** START Dataset rows **
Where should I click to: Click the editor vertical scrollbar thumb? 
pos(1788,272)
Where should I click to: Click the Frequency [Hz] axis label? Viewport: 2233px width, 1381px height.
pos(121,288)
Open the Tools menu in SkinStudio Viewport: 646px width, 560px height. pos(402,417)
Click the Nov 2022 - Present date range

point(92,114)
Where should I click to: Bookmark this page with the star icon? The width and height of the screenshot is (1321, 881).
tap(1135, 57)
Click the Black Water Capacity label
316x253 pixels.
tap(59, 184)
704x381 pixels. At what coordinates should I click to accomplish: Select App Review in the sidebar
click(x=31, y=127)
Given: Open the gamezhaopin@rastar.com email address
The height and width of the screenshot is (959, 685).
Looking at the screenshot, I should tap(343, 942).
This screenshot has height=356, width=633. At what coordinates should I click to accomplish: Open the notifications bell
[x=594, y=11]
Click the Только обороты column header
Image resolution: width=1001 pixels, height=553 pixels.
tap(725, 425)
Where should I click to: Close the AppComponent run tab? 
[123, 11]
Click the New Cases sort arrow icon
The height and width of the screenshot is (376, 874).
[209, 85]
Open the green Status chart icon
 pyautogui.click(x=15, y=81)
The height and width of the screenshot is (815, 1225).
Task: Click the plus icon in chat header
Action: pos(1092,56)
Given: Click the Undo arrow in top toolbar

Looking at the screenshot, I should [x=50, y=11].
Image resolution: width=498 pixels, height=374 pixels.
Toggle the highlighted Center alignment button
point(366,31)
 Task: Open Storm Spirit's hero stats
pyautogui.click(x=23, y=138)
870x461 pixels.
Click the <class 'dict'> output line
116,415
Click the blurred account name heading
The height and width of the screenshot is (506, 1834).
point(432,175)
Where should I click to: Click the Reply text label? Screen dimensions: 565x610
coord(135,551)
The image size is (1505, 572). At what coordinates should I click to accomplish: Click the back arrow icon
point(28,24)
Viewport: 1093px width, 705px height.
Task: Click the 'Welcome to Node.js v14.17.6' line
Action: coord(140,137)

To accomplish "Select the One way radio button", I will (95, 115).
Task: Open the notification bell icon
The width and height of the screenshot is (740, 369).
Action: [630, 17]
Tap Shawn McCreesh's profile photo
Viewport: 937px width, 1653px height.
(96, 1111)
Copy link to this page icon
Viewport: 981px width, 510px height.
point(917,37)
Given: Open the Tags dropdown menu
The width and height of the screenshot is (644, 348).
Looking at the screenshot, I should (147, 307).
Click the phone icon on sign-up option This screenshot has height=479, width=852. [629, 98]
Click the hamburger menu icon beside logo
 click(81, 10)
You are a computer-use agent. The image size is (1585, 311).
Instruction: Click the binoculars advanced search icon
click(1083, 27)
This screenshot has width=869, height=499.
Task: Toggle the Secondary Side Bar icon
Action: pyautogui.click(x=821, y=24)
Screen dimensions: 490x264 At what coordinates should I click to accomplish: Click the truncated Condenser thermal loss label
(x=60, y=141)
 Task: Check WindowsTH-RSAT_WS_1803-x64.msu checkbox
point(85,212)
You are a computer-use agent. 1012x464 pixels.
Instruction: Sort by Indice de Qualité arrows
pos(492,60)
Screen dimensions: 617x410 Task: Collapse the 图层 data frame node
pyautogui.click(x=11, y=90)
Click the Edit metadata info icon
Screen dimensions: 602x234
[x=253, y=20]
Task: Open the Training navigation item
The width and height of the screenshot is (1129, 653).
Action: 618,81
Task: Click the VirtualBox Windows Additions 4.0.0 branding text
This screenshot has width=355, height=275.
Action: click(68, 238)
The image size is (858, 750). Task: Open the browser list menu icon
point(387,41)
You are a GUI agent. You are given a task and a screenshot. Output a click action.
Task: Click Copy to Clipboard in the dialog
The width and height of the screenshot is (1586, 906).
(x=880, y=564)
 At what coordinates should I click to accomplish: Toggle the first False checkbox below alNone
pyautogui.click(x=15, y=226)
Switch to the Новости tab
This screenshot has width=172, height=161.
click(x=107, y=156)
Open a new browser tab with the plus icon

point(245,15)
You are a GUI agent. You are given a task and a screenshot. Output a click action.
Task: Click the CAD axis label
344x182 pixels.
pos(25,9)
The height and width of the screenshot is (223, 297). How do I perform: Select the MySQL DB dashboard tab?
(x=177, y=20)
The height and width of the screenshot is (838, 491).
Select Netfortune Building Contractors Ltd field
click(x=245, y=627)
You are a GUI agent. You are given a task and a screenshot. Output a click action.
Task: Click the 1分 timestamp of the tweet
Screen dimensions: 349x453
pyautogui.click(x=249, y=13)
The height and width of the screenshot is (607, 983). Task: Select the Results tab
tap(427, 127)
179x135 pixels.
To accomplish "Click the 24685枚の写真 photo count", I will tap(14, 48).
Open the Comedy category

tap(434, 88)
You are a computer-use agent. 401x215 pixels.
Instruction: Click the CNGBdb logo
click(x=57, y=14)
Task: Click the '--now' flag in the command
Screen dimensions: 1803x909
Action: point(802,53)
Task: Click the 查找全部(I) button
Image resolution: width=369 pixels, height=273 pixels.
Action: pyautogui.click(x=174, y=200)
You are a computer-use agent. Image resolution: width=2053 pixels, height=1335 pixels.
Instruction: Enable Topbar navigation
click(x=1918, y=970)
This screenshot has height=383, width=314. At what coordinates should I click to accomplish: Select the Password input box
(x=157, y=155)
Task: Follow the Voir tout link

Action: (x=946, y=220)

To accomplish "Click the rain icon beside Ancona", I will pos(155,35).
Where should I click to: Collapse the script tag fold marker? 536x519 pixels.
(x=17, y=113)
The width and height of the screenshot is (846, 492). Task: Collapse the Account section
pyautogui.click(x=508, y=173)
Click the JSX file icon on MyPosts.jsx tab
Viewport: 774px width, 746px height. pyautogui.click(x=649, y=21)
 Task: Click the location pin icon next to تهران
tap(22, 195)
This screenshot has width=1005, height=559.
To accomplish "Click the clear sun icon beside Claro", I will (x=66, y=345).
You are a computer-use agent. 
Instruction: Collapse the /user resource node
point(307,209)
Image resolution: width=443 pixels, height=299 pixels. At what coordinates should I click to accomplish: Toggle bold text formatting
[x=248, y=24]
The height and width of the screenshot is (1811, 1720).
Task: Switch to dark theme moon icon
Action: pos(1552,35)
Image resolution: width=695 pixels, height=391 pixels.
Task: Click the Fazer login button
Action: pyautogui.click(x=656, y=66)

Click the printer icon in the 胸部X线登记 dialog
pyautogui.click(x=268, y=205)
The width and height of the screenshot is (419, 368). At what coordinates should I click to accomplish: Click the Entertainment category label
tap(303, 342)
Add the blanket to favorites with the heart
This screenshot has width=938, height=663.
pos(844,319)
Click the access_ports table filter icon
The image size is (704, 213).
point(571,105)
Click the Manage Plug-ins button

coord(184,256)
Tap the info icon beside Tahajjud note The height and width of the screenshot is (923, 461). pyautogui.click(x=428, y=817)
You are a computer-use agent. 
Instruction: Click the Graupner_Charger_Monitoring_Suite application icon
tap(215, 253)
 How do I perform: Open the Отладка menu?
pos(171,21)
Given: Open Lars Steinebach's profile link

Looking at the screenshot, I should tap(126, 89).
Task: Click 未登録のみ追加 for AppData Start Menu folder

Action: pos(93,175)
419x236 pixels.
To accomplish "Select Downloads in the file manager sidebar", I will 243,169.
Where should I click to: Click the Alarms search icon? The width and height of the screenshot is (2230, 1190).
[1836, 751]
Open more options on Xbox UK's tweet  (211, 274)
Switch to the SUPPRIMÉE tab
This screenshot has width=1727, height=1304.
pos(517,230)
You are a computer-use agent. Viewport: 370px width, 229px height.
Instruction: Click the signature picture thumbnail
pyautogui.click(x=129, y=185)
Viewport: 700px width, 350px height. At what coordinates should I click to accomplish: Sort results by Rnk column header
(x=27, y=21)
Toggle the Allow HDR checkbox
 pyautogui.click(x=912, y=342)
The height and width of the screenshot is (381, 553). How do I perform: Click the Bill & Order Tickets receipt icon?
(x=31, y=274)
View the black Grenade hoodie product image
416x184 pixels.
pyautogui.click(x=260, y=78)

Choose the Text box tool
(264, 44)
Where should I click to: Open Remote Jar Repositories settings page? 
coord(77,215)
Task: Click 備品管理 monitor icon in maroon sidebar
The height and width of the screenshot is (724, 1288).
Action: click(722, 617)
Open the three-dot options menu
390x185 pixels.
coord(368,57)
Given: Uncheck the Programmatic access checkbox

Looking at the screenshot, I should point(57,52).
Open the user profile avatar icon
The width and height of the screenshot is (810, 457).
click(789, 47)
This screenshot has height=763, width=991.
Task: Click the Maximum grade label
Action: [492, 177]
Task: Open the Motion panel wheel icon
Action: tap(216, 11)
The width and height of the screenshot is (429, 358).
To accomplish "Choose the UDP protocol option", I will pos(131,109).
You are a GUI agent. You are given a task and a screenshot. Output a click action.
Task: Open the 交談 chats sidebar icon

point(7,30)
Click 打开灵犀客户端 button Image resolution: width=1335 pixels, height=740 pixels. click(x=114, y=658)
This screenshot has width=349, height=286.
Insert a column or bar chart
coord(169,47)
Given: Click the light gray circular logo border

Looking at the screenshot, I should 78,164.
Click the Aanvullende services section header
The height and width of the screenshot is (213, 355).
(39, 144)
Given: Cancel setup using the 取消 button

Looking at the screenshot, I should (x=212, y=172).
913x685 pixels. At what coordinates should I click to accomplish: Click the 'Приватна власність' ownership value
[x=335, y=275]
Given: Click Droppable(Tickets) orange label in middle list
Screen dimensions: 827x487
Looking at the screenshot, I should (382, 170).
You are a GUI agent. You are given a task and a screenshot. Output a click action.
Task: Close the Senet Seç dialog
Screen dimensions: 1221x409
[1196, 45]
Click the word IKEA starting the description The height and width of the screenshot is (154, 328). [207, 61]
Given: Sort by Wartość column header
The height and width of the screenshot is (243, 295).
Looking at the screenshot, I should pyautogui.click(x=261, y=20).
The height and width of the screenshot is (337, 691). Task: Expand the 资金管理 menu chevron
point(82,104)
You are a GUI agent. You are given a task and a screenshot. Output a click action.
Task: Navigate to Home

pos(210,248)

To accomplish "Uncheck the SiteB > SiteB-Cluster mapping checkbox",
** END Dataset rows **
Task directions: Write out the data above as a numbered list, from the line with "Task: Click the 查找全部(I) button" up to and including the line with "point(307,209)", leaving out any blank lines.

Result for this task:
1. Task: Click the 查找全部(I) button
2. Image resolution: width=369 pixels, height=273 pixels.
3. Action: pyautogui.click(x=174, y=200)
4. You are a computer-use agent. Image resolution: width=2053 pixels, height=1335 pixels.
5. Instruction: Enable Topbar navigation
6. click(x=1918, y=970)
7. This screenshot has height=383, width=314. At what coordinates should I click to accomplish: Select the Password input box
8. (x=157, y=155)
9. Task: Follow the Voir tout link
10. Action: (x=946, y=220)
11. To accomplish "Click the rain icon beside Ancona", I will pos(155,35).
12. Where should I click to: Collapse the script tag fold marker? 536x519 pixels.
13. (x=17, y=113)
14. The width and height of the screenshot is (846, 492). Task: Collapse the Account section
15. pyautogui.click(x=508, y=173)
16. Click the JSX file icon on MyPosts.jsx tab
17. Viewport: 774px width, 746px height. pyautogui.click(x=649, y=21)
18.  Task: Click the location pin icon next to تهران
19. tap(22, 195)
20. This screenshot has width=1005, height=559.
21. To accomplish "Click the clear sun icon beside Claro", I will (x=66, y=345).
22. You are a computer-use agent. 
23. Instruction: Collapse the /user resource node
24. point(307,209)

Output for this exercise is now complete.